Channel widths are halved AND backbone depth is one short. The paper's 4-level U-Net (16× downsampling) is implemented here as a 3-level U-Net (8× downsampling). This compounds the channel-width gap. The deployed weights (openlithohub/neural-ilt-v0.1) were trained at this size for inference budget, but the global-structure capture is genuinely weaker than the paper architecture — not just "smaller, slower-to-train". A paper-faithful re-training should land as neural-ilt-v0.2 with both the full widths and the missing 4th level, and keep v0.1 weights reproducible against the current shallower net.
ILT correction layer is missing. The paper's headline contribution is end-to-end training through a differentiable simulator. OpenLithoHub's NeuralILTModel only provides the U-Net half. This is a functional gap — users who want the paper's training behaviour cannot get it from this adapter alone. The leaderboard's forward-sim gate (tracker.py::_require_forward_simulation) compensates at eval time but not at training time.

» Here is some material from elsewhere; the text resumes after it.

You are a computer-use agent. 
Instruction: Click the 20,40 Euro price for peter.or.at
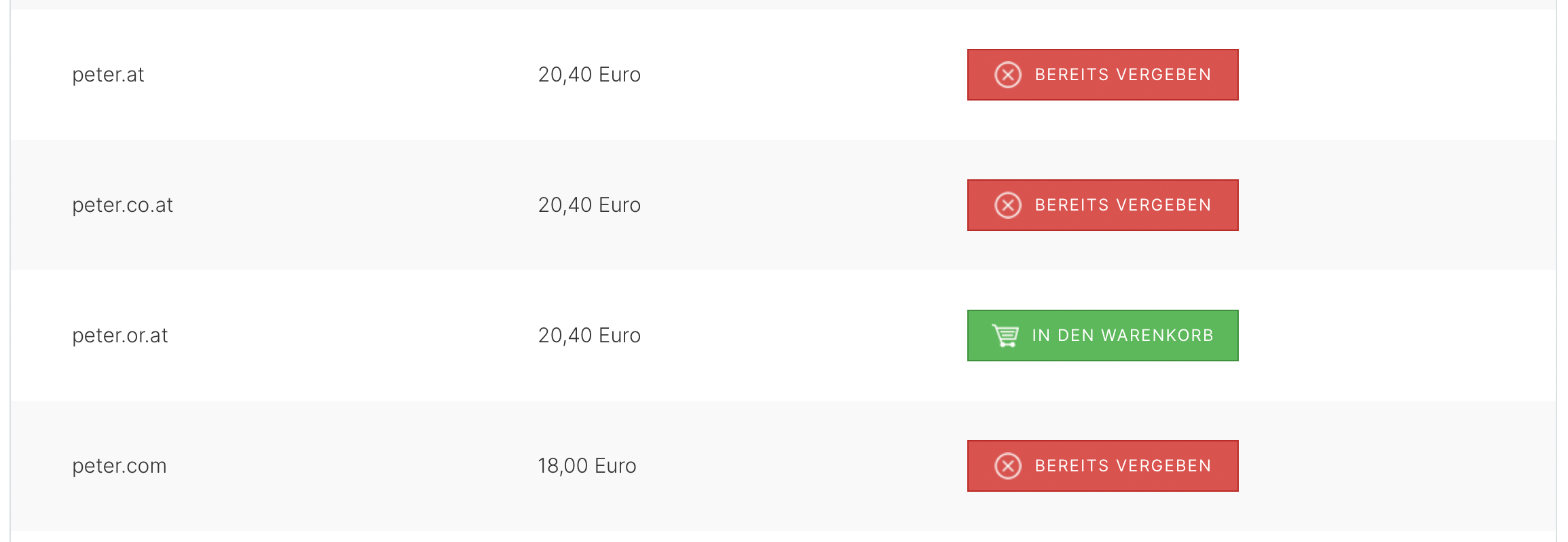(x=589, y=336)
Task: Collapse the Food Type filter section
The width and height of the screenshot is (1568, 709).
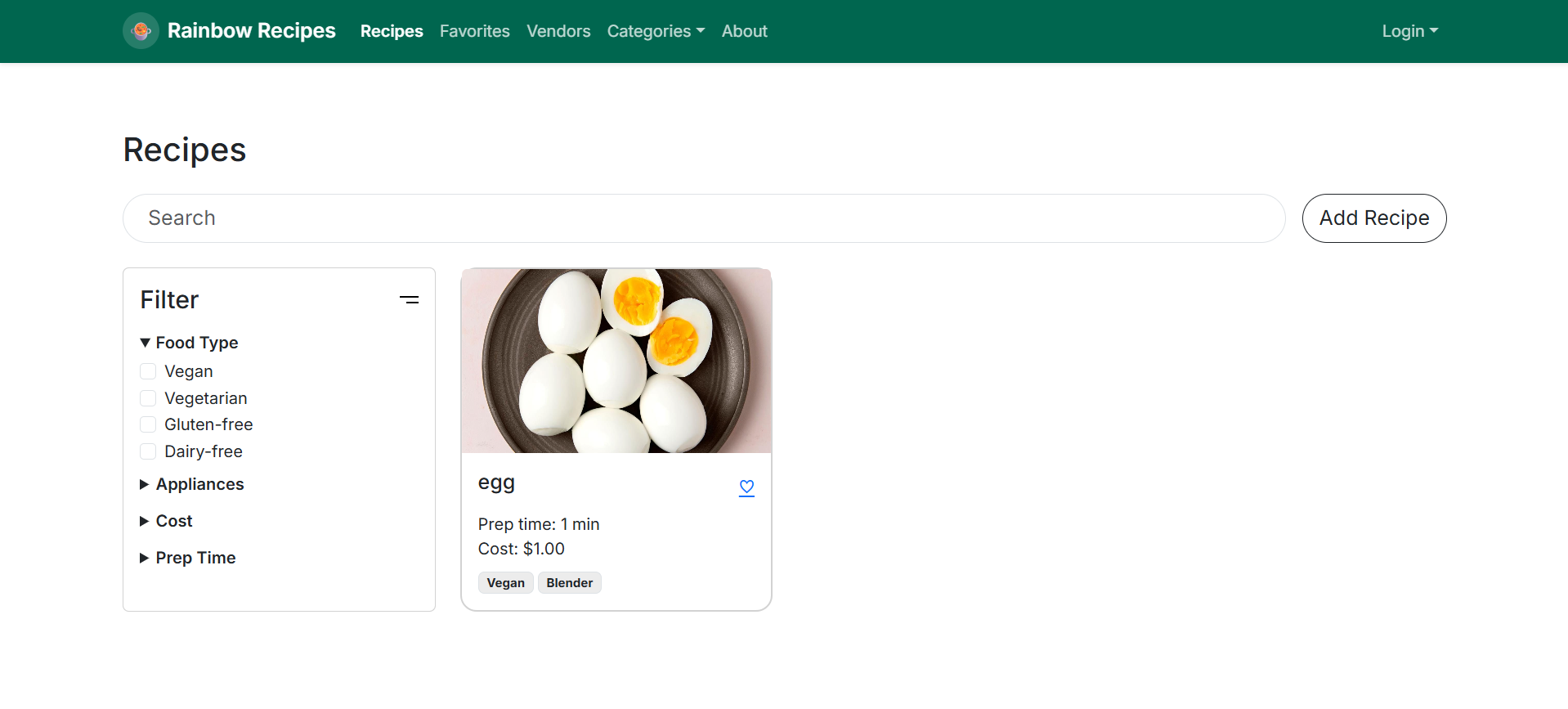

Tracking issue: open follow-up RFC ("Neural-ILT correction-layer training adapter") if there is demand for paper-faithful re-training inside OpenLithoHub.

Output sigmoid is applied at the caller. Our _unet.UNet.forward() returns logits; predict() and the export wrapper apply sigmoid. The paper diagram shows sigmoid inside the network. Functionally equivalent, but worth noting for anyone diffing the state_dict keys.

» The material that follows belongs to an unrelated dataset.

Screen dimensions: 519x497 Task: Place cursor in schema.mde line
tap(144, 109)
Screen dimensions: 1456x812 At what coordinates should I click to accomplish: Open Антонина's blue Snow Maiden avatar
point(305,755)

Decision (2026-05-23) — option (b): downgrade naming, do not implement correction layer¶

After auditing the GAN-OPC adapter and discovering that both adapters share the same _unet.UNet (now correctly identified as 3-level), we picked option (b) from this audit's prior phrasing:

Tracking issue: open follow-up RFC ("Neural-ILT correction-layer training adapter") if there is demand for paper-faithful re-training inside OpenLithoHub.

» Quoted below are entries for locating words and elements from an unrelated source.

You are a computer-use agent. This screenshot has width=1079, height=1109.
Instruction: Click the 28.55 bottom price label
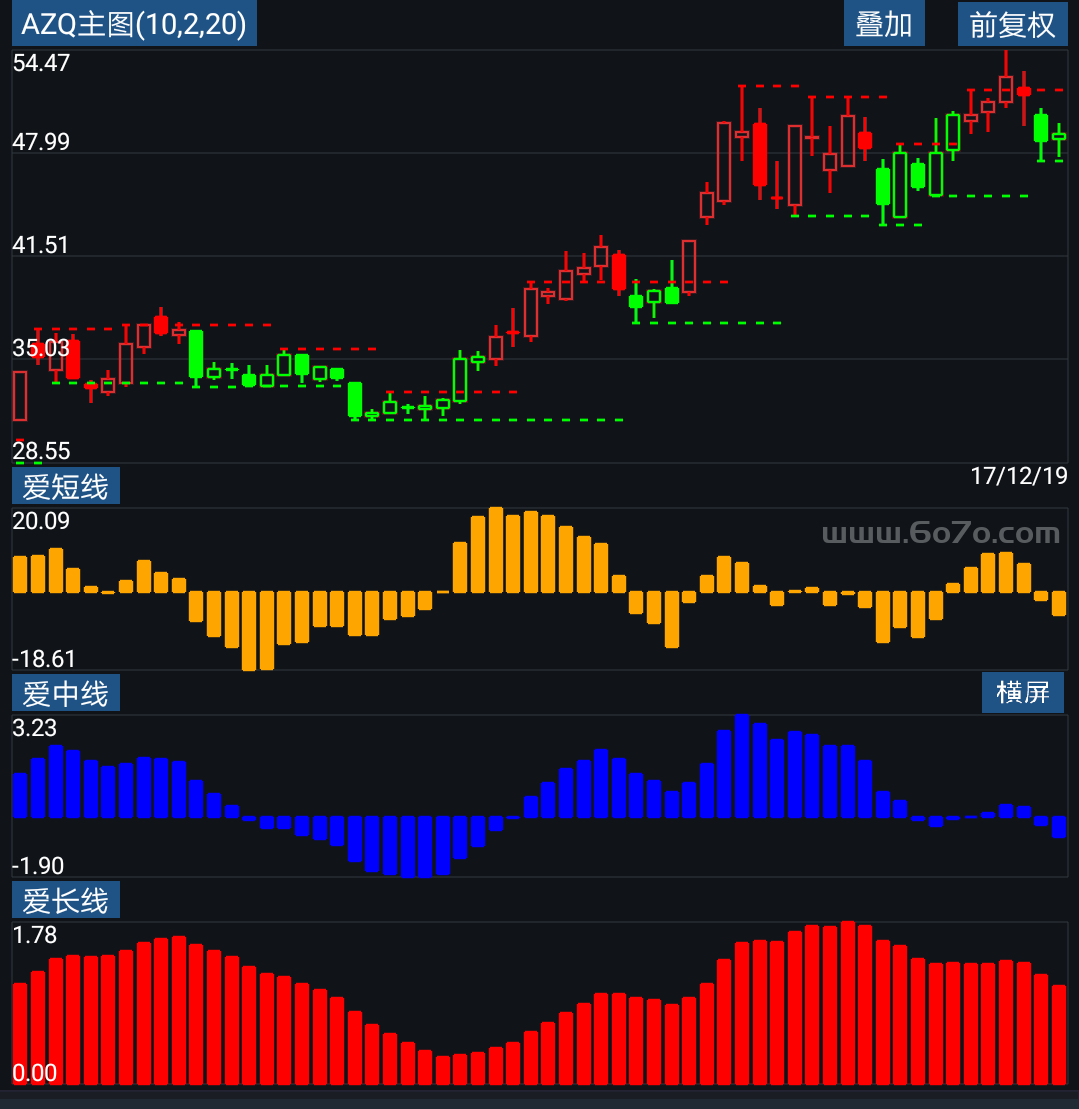(x=41, y=451)
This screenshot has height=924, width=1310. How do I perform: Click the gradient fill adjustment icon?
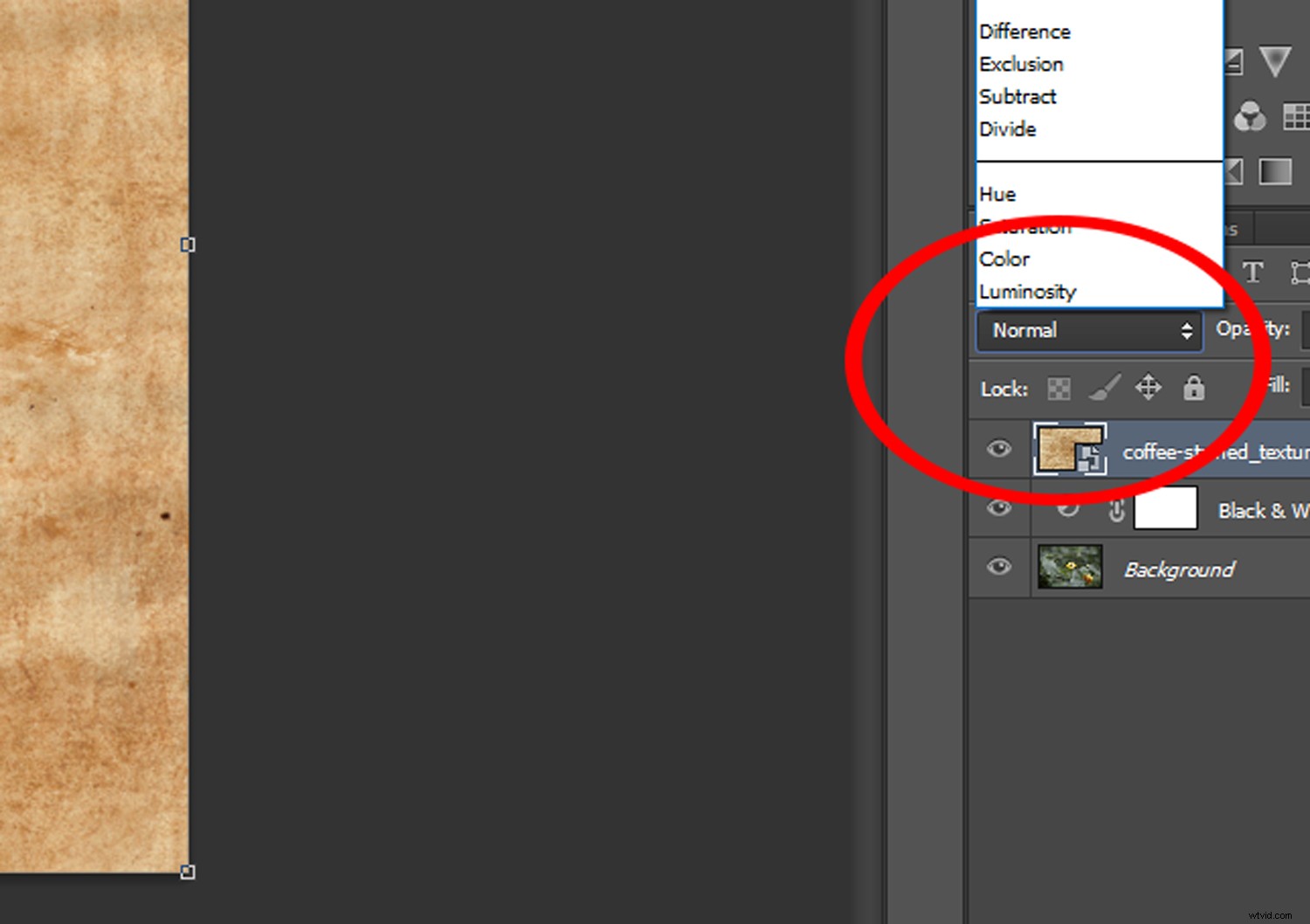[x=1275, y=172]
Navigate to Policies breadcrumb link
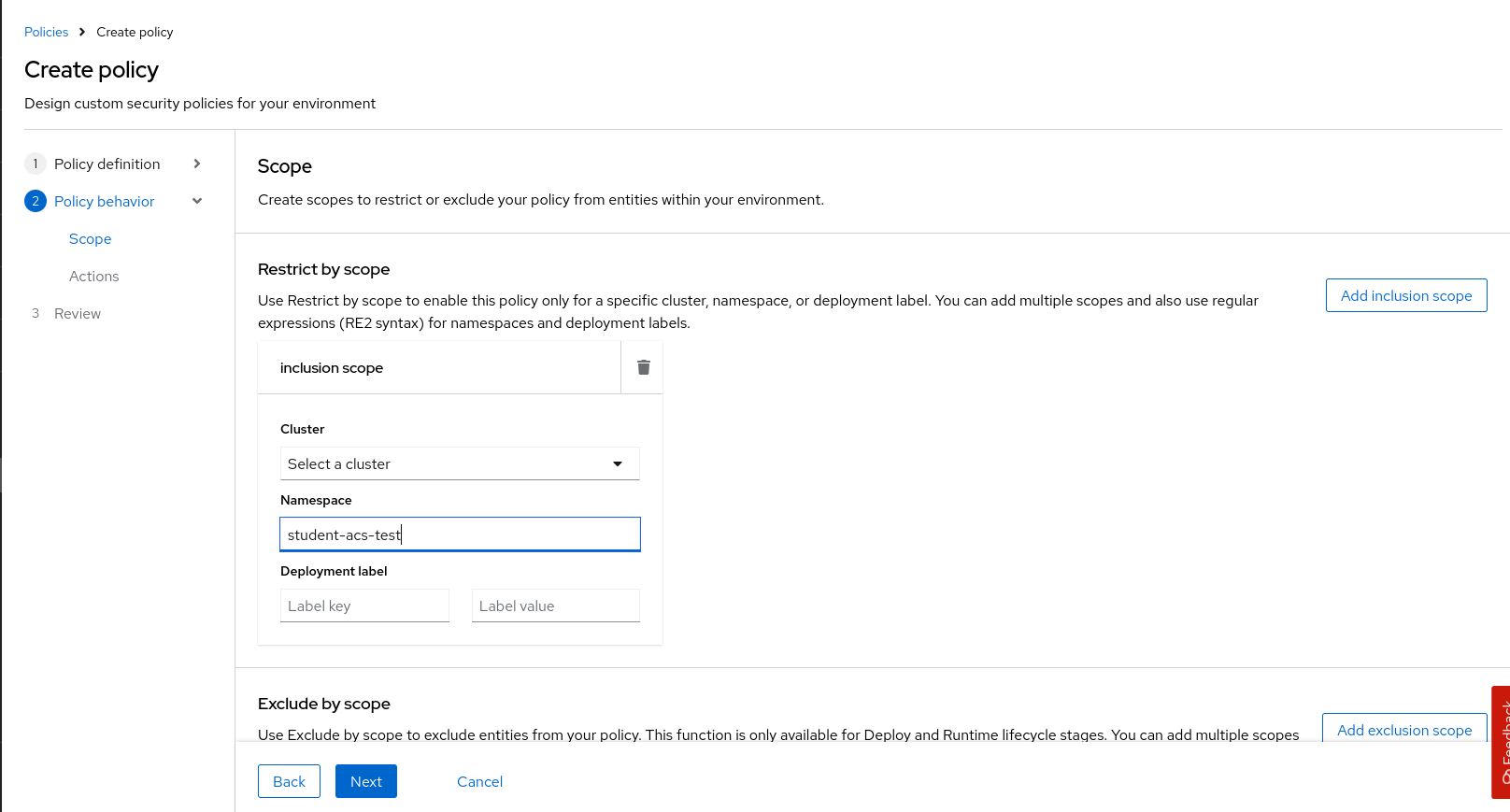Image resolution: width=1510 pixels, height=812 pixels. (x=46, y=32)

Concretely: - The class docstring of NeuralILTModel (src/openlithohub/models/neural_ilt.py) was rewritten on 2026-05-23 to lead with "U-Net mask predictor (Neural-ILT-style)", explicitly state that the differentiable ILT correction layer is not implemented here, and mark the Jiang2020_NeuralILT citation as architecture lineage, not implementation reference. - The registry name neural-ilt is kept to avoid a breaking change for downstream users; the rename happens only in the docstring and in user-facing prose. - Implementing the correction layer (option (a)) is deferred indefinitely. It is a real research project (differentiable wrapper around HopkinsSimulator, gradient correctness tests, paper-faithful re-training, new HF Hub release at openlithohub/neural-ilt-v0.2). If/when demand materialises, a new RFC under docs/rfcs/ should drive it. - Reference: out/plans/external-resource-utilization.md task #7.

Implications for users¶

Comparing to Jiang2020 numbers: OpenLithoHub's v0.1 baseline is a smaller model. Don't read a ~5–10% L2 gap as a methodology defect — it's a model-size gap.
Training your own Neural-ILT inside OpenLithoHub: the U-Net is here, but the correction layer isn't. Train against openlithohub.simulators.HopkinsSim in your own loop, or wait for the v0.2 adapter.
Citation hygiene: when reporting results that use this adapter, cite both Jiang2020_NeuralILT (architecture lineage) and the v0.1 weights tag (model-size disclosure).

Re-audit triggers¶

Re-run this audit when any of the following change:

Channel widths in _unet.UNet.__init__().
NeuralILTModel.predict() signature or output post-processing.
The bundled weight repository (openlithohub/neural-ilt-v0.1) is retrained or replaced.
A second Neural-ILT adapter is added with the correction layer.